We need to hear the thoughts of people who approach the problem of gun violence from different angles. We need to look at the numbers. We need to verify the numbers. We need to evaluate risks and benefits to every approach. We need the minds of people who look at the problem differently than we do – we need a holistic approach to an enormous problem that is complicated as hell.

NRA members are as equally horrified as Moms Demand Action members by what happened two days ago. Republicans and Democrats feel equally as sick to their stomachs. And as long as no one trusts “the other side,” we will continue not to evolve, not to refine, not to fix this horror. I am currently gathering a select group to set a course of action. It will include Democrats, Republicans, centrists, NRA members, Moms Demand Action members, gun owners, gun haters, gun tolerators, people with backgrounds in mental health, people with backgrounds in education, people with backgrounds in the military, people with backgrounds in law enforcement, Christians, Jews, Muslims, people of other religions, atheists, agnostics, Blacks, Caucasians, people of other races, people from urban, suburban, and rural areas, and other areas of representation. We will develop a core set of goals and a core set of questions that need to be answered, numbers that need to be found.
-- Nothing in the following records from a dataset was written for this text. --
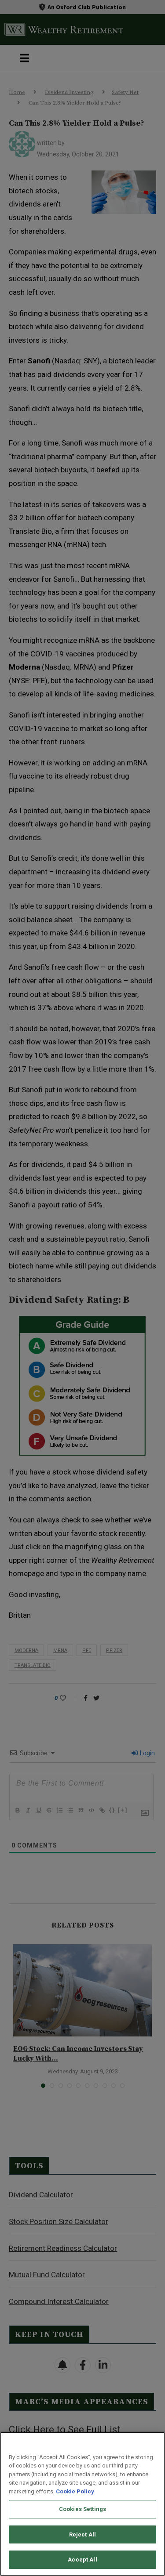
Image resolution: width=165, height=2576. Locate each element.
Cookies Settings (82, 2509)
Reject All (82, 2534)
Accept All (82, 2559)
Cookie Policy (75, 2491)
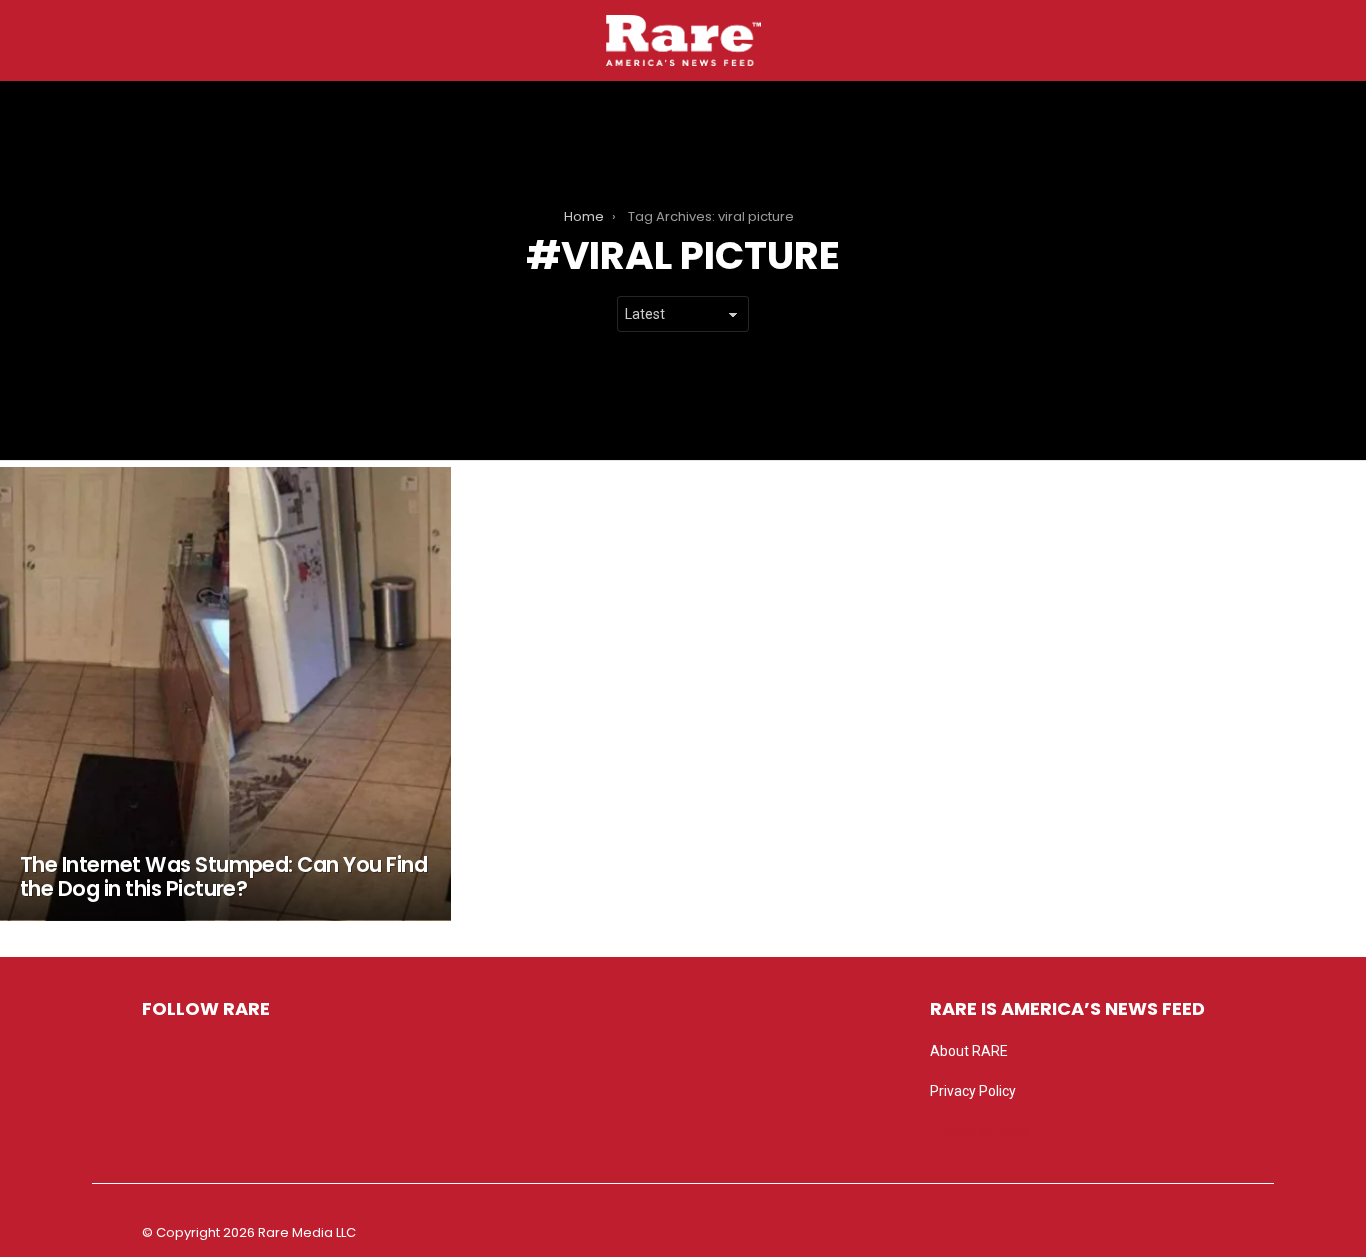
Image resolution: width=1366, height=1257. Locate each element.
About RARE (969, 1051)
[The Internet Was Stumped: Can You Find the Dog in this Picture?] (225, 694)
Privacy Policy (973, 1091)
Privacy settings (980, 1131)
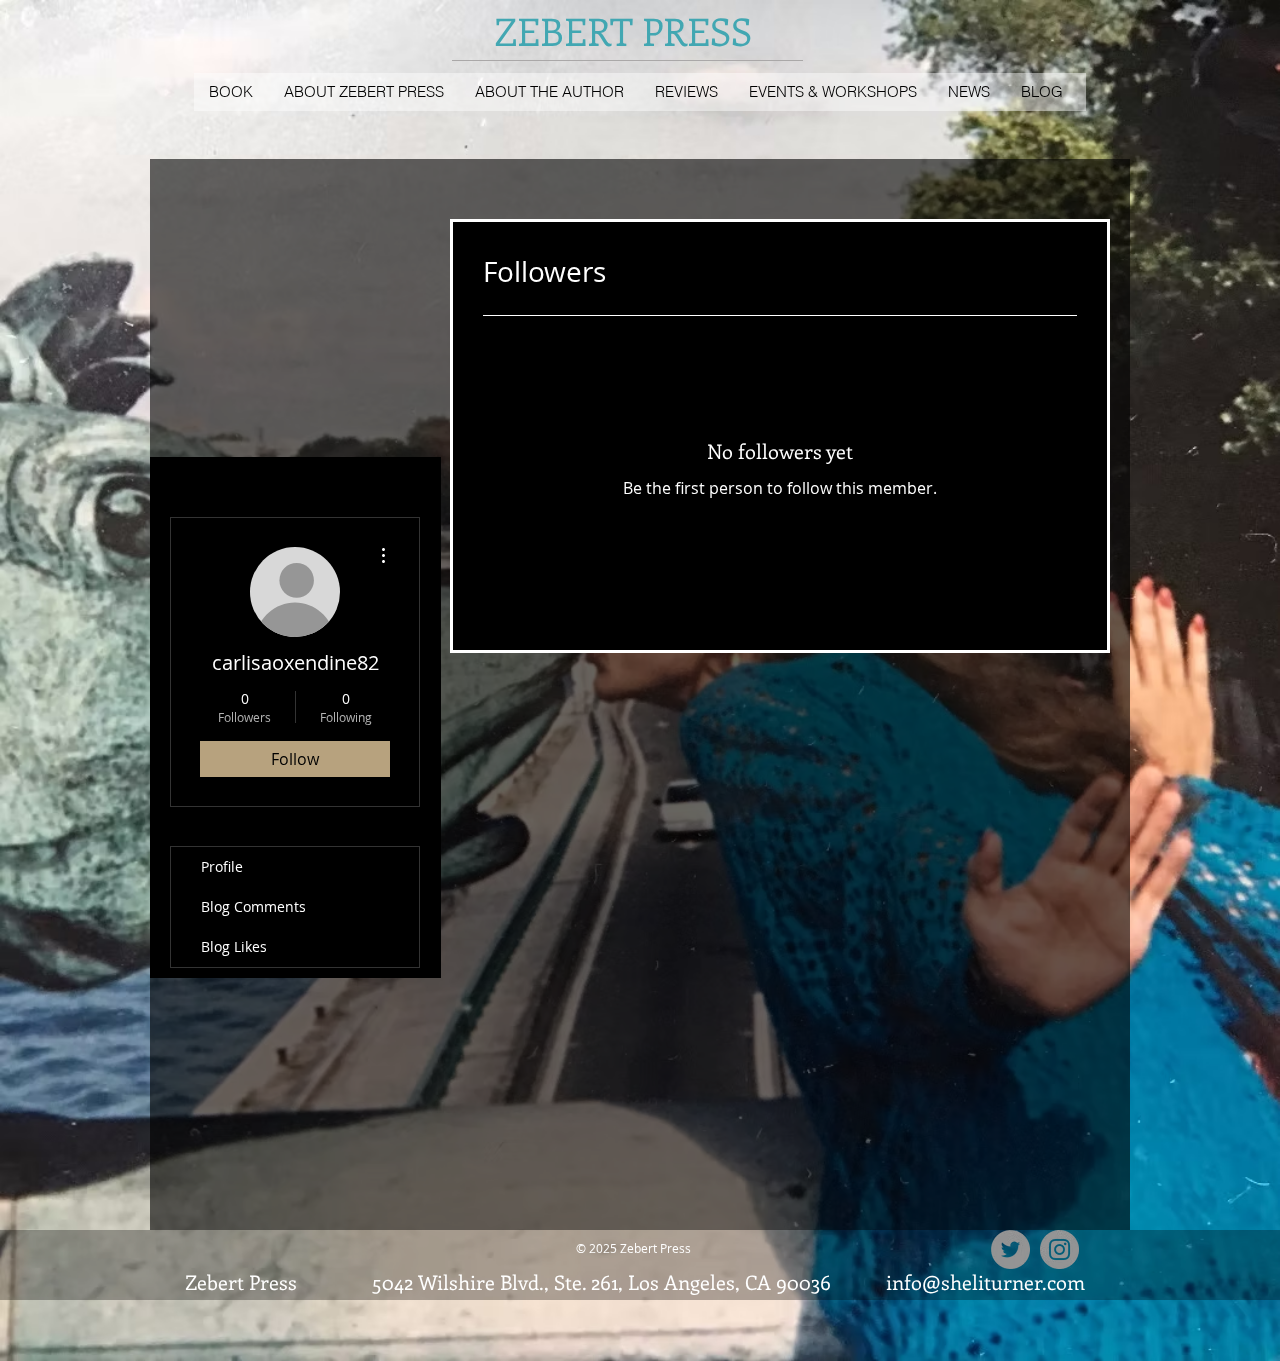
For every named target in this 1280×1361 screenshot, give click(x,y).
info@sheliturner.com (985, 1281)
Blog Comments (253, 906)
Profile (222, 866)
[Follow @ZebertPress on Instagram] (1059, 1249)
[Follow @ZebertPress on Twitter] (1010, 1249)
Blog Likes (234, 946)
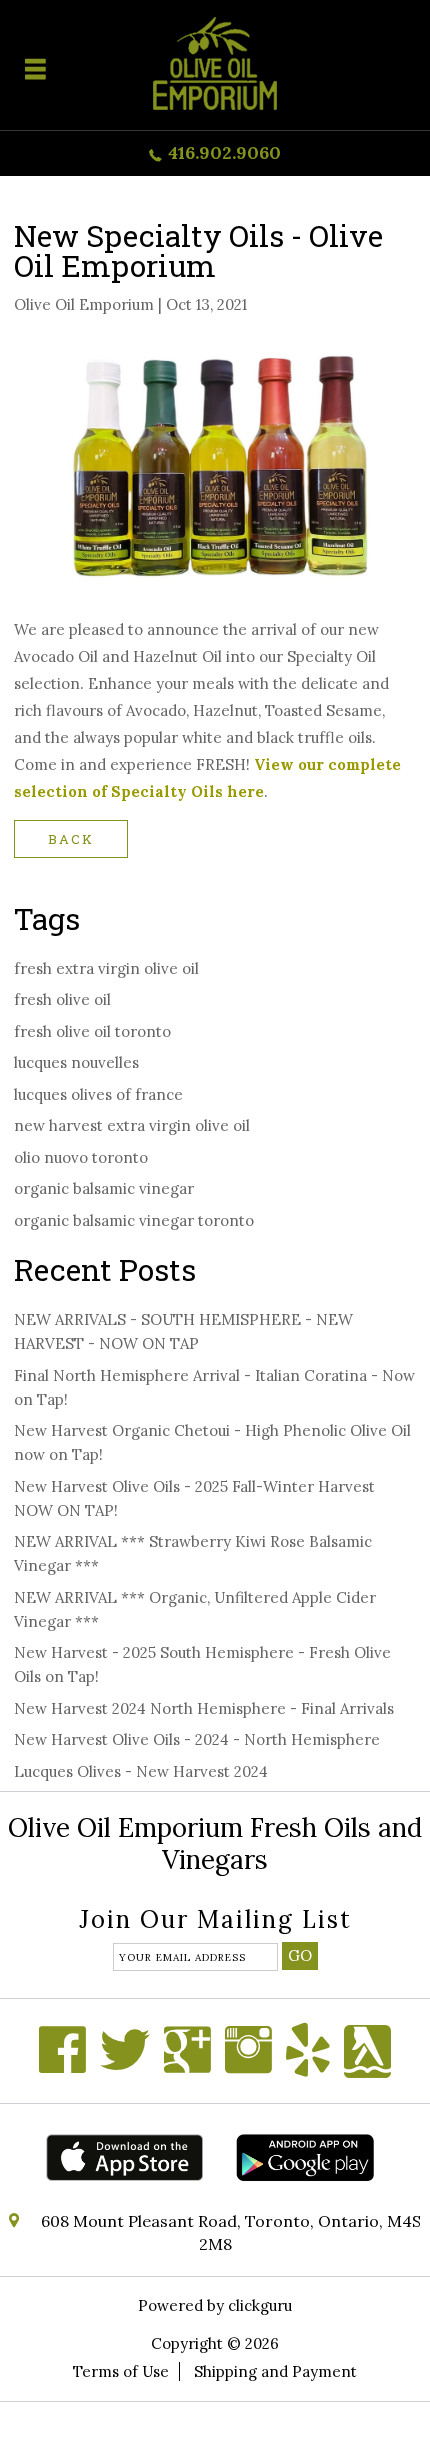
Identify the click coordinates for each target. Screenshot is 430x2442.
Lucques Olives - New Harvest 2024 (141, 1771)
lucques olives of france (98, 1094)
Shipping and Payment (275, 2371)
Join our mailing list (215, 1921)
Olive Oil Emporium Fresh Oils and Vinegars (215, 1843)
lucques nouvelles (76, 1062)
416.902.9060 (224, 152)
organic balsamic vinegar (104, 1188)
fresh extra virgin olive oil (106, 968)
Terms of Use (121, 2371)
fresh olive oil (62, 999)
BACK (71, 839)
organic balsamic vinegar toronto (134, 1220)
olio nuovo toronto (81, 1157)
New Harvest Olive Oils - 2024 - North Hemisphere (197, 1739)
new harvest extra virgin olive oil (132, 1125)
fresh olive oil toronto (92, 1031)
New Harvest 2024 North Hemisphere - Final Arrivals (204, 1708)
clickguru (260, 2305)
We will consider physical safety, civil liberties, societal factors, public health factors, racial factors, religious factors, physiologic factors, psychological factors, ethics, politics, and whatever else we come up with. It’s complicated as hell.

We will listen. We will discuss and argue with respect. We will find research that is objective and unbiased, and where that doesn’t yet exist we will outline the next steps for creating it. We will do this because there is no other choice. And it’s complicated as hell.